Basically, I have a graph coloring program where each node with an edge to another node has to be different colors. Here, is my code:

node(1..4).

edge(1,2).
edge(2,3).
edge(3,4).
edge(4,1).
edge(2,4).

color(1..3).

{ assign(N,C) : color(C) } = 1 :- node(N).

1 { assign(N,1) : color(1) } 1 :- node(N). %line in question

:- edge(N,M), assign(N,C), assign(M,C).

How would I tell the program to only assign color 1, once? The line labeled %line in question is the line giving me problems. Here is another solution I tried that didn't work:

node(1..4).

edge(1,2).
edge(2,3).
edge(3,4).
edge(4,1).
edge(2,4).

color(1..3).

{ assign(N,C) : color(C) } = 1 :- node(N).

:- edge(N,M), assign(N,C), assign(M,C).

vtx(Node, Color) :- node(Node), color(Color).

1 { vtx(N, 1) : color(1) } 1 :- node(N).

#show vtx/2.

If anyone could help me out it would be much appreciated.

Answer 1

In this simple case of restricting a single color to be used once, you can write the a single constraint

:- assign(N, 1), assign(M, 1), node(N), node(M), N!=M.

Answer 2

Actually, the line you marked as in question :

1 { assign(N,1) : color(1) } 1 :- node(N). %line in question

can be translated as

If N is a node, we will (and we must) assign color(1) to node(N) and only assign once, i.e. If node(i) is true, we will have exactly one node(i, 1).

Therefore, with this rule and your facts node(1..4), you will immediately get assign(1,1), assign(2,1), assign(3,1), assign(4,1). This is defninitely unsatisfiable under color problem (with the last constraint).

Back to your requirement:

How would I tell the program to only assign color 1, once?

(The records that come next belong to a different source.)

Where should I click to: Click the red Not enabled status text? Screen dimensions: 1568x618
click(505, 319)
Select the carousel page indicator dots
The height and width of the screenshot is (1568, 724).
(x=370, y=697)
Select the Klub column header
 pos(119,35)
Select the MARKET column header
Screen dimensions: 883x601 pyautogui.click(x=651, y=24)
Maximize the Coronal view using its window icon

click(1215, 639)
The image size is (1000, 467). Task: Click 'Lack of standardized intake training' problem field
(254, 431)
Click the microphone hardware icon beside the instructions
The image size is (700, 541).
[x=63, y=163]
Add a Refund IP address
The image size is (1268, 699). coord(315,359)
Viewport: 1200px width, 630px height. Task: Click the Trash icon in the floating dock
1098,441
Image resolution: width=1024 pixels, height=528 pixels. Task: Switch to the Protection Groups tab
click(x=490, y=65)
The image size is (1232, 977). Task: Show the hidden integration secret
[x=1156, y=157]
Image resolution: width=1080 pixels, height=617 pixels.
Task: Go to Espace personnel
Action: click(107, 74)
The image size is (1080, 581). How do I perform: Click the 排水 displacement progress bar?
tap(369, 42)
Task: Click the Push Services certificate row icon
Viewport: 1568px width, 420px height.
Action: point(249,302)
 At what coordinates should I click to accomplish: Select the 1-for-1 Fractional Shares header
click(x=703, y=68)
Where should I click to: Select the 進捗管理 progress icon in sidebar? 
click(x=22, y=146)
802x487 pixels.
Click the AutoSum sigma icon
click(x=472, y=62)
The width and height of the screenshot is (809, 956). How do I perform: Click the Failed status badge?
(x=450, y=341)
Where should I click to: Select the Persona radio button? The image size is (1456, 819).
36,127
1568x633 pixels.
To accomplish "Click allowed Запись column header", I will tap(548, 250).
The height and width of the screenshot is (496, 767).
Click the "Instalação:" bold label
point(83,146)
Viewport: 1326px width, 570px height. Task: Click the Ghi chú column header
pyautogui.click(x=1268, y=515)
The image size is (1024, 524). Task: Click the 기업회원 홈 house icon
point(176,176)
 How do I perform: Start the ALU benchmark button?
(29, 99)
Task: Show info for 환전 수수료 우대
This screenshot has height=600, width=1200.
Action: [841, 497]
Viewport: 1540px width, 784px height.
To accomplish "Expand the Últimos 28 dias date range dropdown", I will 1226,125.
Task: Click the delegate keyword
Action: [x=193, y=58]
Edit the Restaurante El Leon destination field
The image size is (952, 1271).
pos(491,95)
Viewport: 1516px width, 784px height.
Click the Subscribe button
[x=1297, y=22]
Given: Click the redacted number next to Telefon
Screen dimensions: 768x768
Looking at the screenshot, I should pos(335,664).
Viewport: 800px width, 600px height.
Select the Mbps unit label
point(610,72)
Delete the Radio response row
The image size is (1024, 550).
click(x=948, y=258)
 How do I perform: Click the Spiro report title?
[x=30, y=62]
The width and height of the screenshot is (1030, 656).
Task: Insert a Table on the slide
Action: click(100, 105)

The problem here is the constraint you set in the line: "color 1 is assigned only once" applies to each node(i), i=1,2,3,4 instead of all nodes.

To make it clearer, you might as well consider that this line would be instantiated as:

1 { assign(1,1) : color(1) } 1 :- node(1). 
1 { assign(2,1) : color(1) } 1 :- node(2). 
1 { assign(3,1) : color(1) } 1 :- node(3). 
1 { assign(4,1) : color(1) } 1 :- node(4).

With node(1..4) all true, we will have assign(1,1), assign(2,1), assign(3,1), assign(4,1).

What you want is assign(N, 1) appears once and only once in the answer, thus in your rule, this should be true with no premiere condition.

Therefore, change the problem line into:

{ assign(N,1): node(N), color(1) } = 1. %problem line changed

You will get the proper assignment:

clingo version 5.4.0
Reading from test.lp
Solving...
Answer: 1
assign(2,2) assign(1,3) assign(3,3) assign(4,1)
Answer: 2
assign(1,2) assign(2,3) assign(3,2) assign(4,1)
Answer: 3
assign(2,1) assign(1,3) assign(3,3) assign(4,2)
Answer: 4
assign(2,1) assign(1,2) assign(3,2) assign(4,3)
SATISFIABLE

Intuitively, this line means the assign(N, 1) should be in answer set under no condition, as long as N is a node. This will count all nodes instead of every single one.